Однако пора переходить к тому, что формально было целью моей поездки — к преддипломной практике в Подмосковном угольном бассейне. Как ни хорошо и интересно мне было в Москве, а надо было ехать в Стапиногорск — теперь, кажется, Углегорск. Первый раз ехал я туда ночным автобусом. Прибыли мы на место очень рано, и шофер, крепкий, плечистый, уверенный в себе парень с широким, добрым лицом, предложил тем, кому некуда деваться, дожидаться утра в автобусе. От самой поездки (как и от следующих) у меня не осталось никаких воспоминаний, только что ночью останавливались в Туле на какой-то нарядной площади (в Туле я больше никогда не бывал), но этот парень мне запомнился. Может, благодаря его рассказу, вроде бы и не имеющему отношения к этому повествованию.
Ибо, поскольку мы, несколько человек, остались коротать время в автобусе, у нас, как всегда в России в таких случаях, завязался живой сердечный разговор: кто такой, откуда, зачем и так далее. Узнав, что я из Караганды и что сидел, шофер рассказал, как после окончания автодорожного техникума несколько лет проработал на Сахалине — водил тяжелый грузовик.

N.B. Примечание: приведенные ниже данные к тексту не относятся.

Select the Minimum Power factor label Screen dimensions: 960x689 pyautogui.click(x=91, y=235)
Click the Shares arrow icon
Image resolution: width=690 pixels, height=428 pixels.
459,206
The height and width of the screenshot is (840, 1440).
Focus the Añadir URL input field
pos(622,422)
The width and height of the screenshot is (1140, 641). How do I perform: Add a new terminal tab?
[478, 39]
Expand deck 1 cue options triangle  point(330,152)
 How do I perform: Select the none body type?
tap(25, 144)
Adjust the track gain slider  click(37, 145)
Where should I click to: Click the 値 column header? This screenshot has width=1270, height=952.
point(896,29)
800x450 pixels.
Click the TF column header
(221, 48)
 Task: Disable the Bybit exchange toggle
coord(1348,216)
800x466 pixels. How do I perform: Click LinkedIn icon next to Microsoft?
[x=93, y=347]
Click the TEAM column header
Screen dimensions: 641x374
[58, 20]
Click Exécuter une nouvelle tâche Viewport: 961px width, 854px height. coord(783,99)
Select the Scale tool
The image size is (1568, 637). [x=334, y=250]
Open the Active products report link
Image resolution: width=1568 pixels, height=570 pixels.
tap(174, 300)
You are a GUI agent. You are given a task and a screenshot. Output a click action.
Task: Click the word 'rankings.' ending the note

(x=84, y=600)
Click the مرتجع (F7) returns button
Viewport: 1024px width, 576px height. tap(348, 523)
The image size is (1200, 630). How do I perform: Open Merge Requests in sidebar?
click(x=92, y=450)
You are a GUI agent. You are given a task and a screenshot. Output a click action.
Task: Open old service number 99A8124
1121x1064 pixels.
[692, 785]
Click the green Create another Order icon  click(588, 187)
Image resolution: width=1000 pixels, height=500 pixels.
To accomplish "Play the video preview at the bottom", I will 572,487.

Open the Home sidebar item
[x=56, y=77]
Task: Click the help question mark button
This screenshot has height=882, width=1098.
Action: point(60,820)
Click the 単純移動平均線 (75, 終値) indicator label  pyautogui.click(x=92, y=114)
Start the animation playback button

— Там кругом лагеря, уголовники часто ходят свободно — все равно не убежишь. И все дороги поэтому опасны для машин. Грабежи… убийства… Но я ездил безбоязненно — меня не трогали. Почему? А я еще в самом начале так себя поставил. Как? А вот так. Однажды пришлось мне везти муку в мешках. Вот еду я по дороге, вижу — стоят двое, сигналят: дескать, подхвати. Останавливаюсь, вижу, настоящие урки. Паханы, похоже… «Подвези, браток, немного, мы постучим, когда слезать». — «Какой разговор! — говорю. — Залазьте, ребята!» Залезли в кузов, кое-как уместились, еду дальше. Минут через сорок слышу: стучат — значит доехали. Ну, торможу, останавливаюсь. Спрыгивают, подходят к кабине, говорят: «Спасибо!» — и хотят уйти. А я им: «Погодите, ребята!» — открываю дверцу, выхожу из кабины, потом залезаю в кузов, сбрасываю два мешка муки: «Забирайте, ребята!» Они аж опешили: «Да ты что! Нам ведь только доехать надо было… И так спасибо — довез». — «Ничего, — говорю, — ребята, берите — я ведь знаю, что вы в лагерях голодуете, а я уж как-нибудь расплачусь за пропажу». «Ну, спасибо, — сказали. — Век не забудем», — и пошли. Только на номер мой посмотрели. С тех пор с другими на дорогах всякое случалось, а я свободно ездил по всему Сахалину: со мной — ничего. У них ведь свой телеграф есть. Сообщили по нему: «Машину с таким-то номером не трогать», — и все. Тут уж у них так: тронешь — не обрадуешься.